Mobile projects have their own difficulties, their own shortcomings but they have a beauty about them as well. The hardest thing to do is to provide the players with an experience that is good (or niche, or different) enough to compete with the multi-million dollar gargantuan mobile super-titles. On the other end of the spectrum, there are a lot of “thrash” titles and the market is hugely over-saturated, so it’s tough to get noticed.
The same statements are true for Steam as well to a smaller extent. Eventually how saturated a market is directly correlated with how easy it is to enter; and the entry level for mobile is at its all-time low. Despite all these facts we love mobile just for these unique challenges and the relatively shorter projects are great for fighting boredom.
How much promise does mobile Virtual Reality platforms hold for mobile gaming?
Frankly, mobile VR gaming still has a long way to go.
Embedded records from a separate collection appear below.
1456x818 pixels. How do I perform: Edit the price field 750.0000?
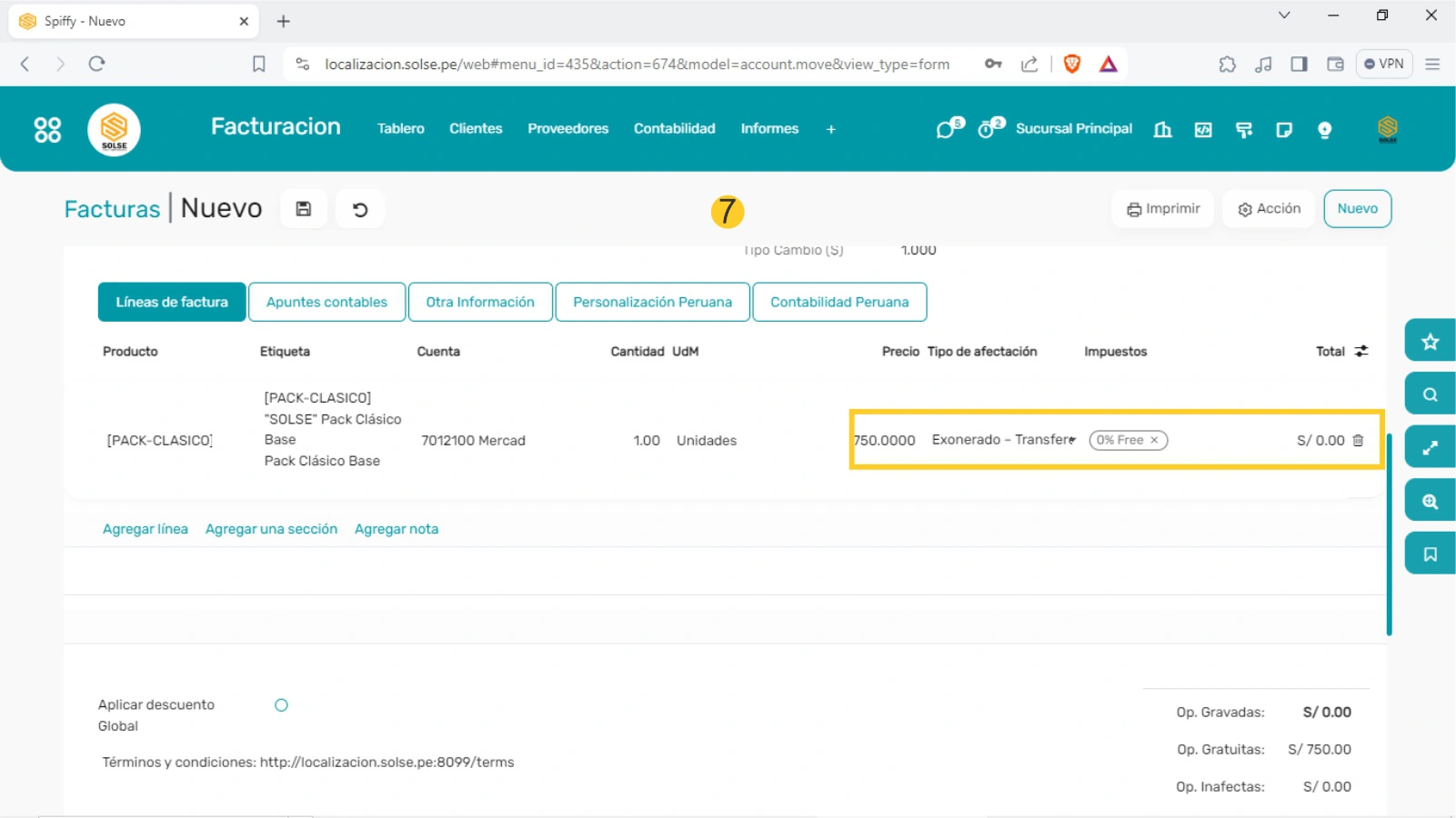885,440
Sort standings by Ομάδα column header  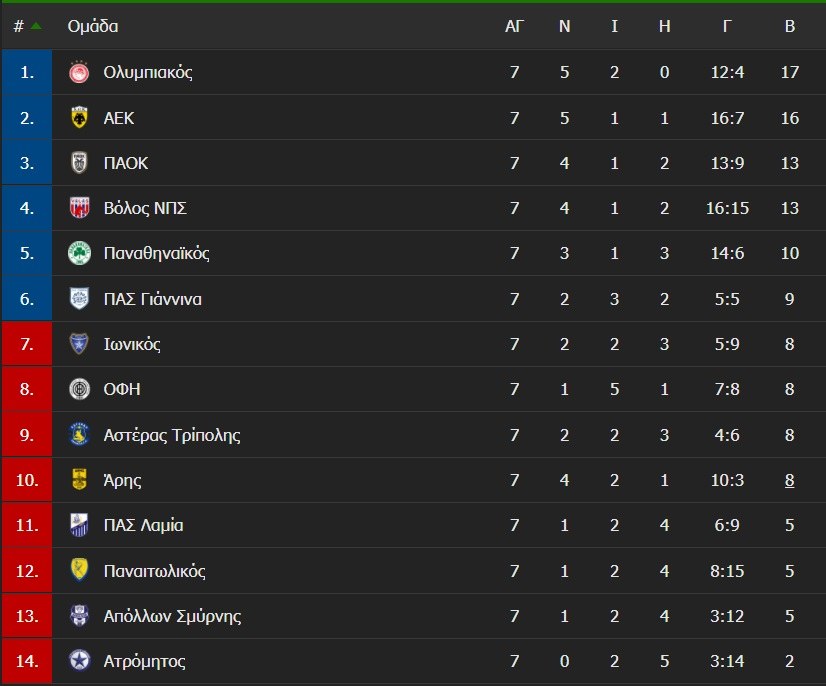[93, 26]
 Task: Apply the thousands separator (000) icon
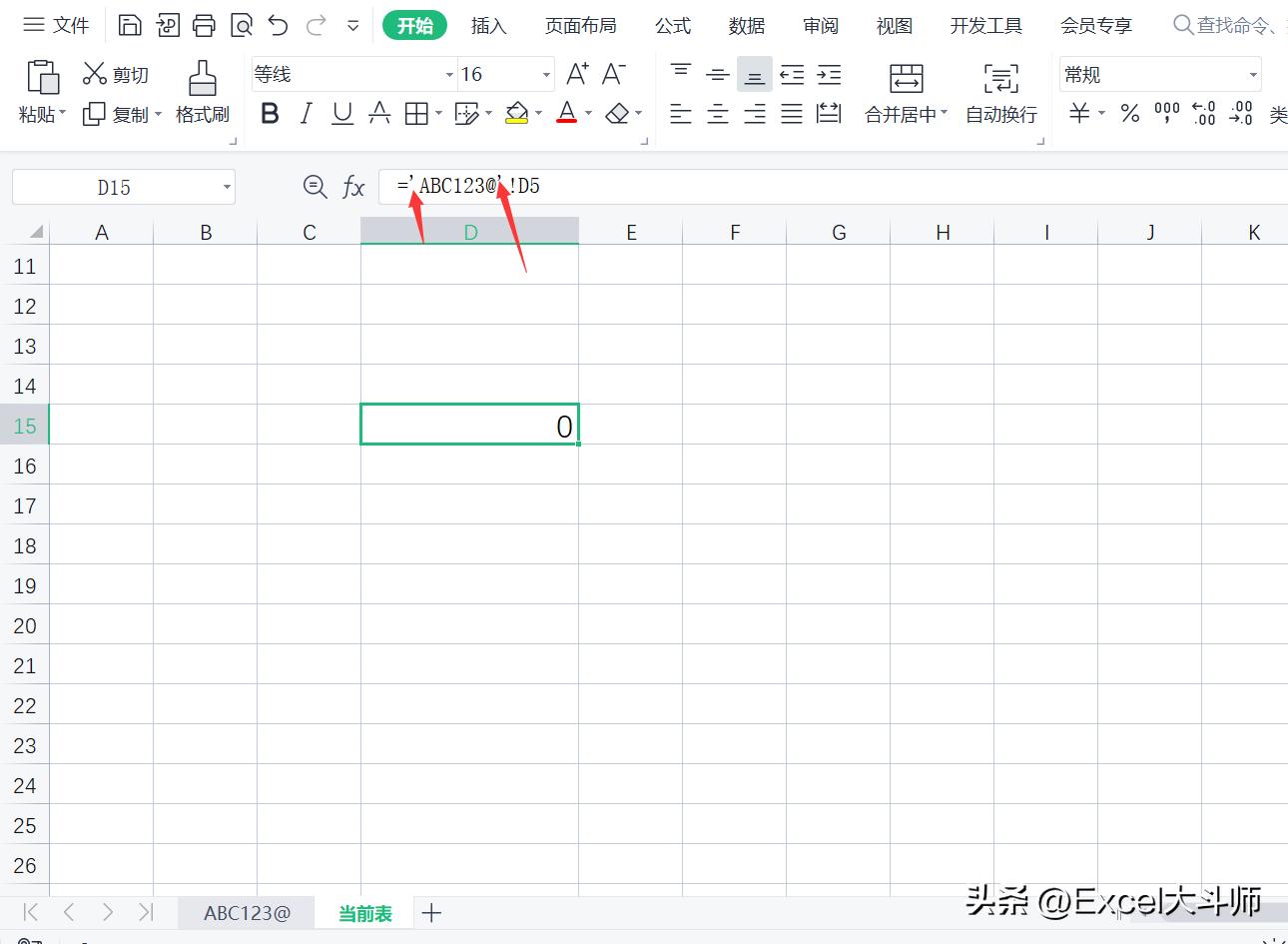[x=1165, y=113]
Since you have to render the game twice (once for each eye), the performance suffers; this implies that the bottleneck for mobile VR right now is mobile hardware performance (but this tends to increase incredibly fast).
What's possible when creating/developing VR-based mobile games that just isn't possible without that immersion factor?
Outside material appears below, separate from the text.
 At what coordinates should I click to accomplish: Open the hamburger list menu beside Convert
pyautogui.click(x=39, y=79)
The biggest difference is the relevancy of looking around; imagine flying a spaceship where you actually get to see the cockpit around you. The feeling of huge spaces can also be really striking.
Has POSSIBLE Games tried developing a VR-based mobile game? Are there any pitfalls for developers?
Yes, we are porting some of our games to different VR platforms and we are also developing new ones designed from scratch for a new AR/VR platform. The biggest difficulty is changing our mindset regarding the gameplay and finding a good genre for the fitting platform that has a big enough potential audience to make ends meet with the games financially.
While Poco Eco – Lost Sounds won’t be getting a sequel any time soon, there is a follow-up game currently in the works. It is still in the concept phase, and POSSIBLE Games wouldn’t say much about it, but expect it to marry a different form of art than music with gameplay, and be “completely different from Poco Eco [– Lost Sounds]. ”
Available on the iOS App Store and Android Google Play store, Poco Eco – Lost Sounds now costs $0.99 after a recent price drop.